Era atteso come il farmaco che ci avrebbe salvato dal Coronavirus, ma per sapere se e quanto le cure a base di tocilizumab sono efficaci dovremo attendere almeno altri due mesi. Moderatamente positivo anche se interlocutorio è stato il parere dell'Aifa, l'Agenzia del farmaco, sulla sperimentazione nata a Napoli dalla collaborazione tra Azienda ospedaliera dei Colli e Ospedale Pascale. 

"E' vero, gli obiettivi erano superiori ai risultati raggiunti, ma sono comunque abbastanza positivi da darci la forze di andare avanti con una sperimentazione di fase 3", afferma Vincenzo Montesarchio, direttore dell'Uoc di Oncologia del Monaldi e a capo della task force Tocivid-19. Per l'Aifa, la ricerca ha mostrato una 'moderata riduzione della mortalità': "L'obiettivo era dimostrare una riduzione del 20 per cento in 14 giorni e in trenta giorni.
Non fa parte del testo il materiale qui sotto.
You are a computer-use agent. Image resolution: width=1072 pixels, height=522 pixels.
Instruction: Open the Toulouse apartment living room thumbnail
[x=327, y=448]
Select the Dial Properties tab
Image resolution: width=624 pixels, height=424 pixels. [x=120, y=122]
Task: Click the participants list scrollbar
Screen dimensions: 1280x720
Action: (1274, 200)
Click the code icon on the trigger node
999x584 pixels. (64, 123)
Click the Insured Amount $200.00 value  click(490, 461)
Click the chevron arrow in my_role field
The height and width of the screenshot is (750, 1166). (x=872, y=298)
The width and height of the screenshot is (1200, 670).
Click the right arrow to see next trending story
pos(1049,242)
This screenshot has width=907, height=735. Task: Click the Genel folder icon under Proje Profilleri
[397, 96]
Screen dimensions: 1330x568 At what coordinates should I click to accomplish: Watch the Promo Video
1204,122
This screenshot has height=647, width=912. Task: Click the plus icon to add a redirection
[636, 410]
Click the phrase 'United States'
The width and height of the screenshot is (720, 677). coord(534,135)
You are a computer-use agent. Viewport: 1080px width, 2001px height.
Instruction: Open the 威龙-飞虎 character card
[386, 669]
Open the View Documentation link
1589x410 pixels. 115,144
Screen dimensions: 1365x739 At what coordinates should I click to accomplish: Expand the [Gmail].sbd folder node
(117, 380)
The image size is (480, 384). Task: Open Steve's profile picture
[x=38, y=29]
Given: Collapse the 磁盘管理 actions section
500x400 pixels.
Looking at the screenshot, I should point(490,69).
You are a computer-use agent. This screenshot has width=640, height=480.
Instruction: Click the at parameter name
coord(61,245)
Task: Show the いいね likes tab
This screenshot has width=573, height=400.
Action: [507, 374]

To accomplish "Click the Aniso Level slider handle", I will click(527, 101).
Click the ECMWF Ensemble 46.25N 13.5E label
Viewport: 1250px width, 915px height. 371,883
Non siamo riusciti a dimostrare questa contrazione della mortalità in due settimane, mentre ci siamo riusciti sui trenta giorni. E' un dato che mi conforta per diversi motivi. Innanzitutto, per la velocità con cui è stato realizzato questo protocollo. In secondo luogo perché molti dei pazienti trattati erano già in condizioni respiratorie complicate. Anche salvarne il 14 per cento è un risultato che mi dà molta speranza".

Il tocilizumab è un farmaco che interviene sull'infiammazione che causa la polmonite da Covid. In questi casi, il tempismo è fondamentale: "E' una cura più efficace se somministrata prima che il paziente venga intubato, o quanto meno che non sia stato intubato da molti giorni" specifica Montesarchio.

Lo studio, adesso, entra in quello che in gergo tecnico viene chiamata Fase 3. "E' quella che darà la risposta definitiva. O dentro o fuori. Si è partiti a grande velocità e ci sono già 500 pazienti arruolati in tutto il mondo. Credo che per avere un responso dovranno trascorrere non meno di due mesi. Io ci credo".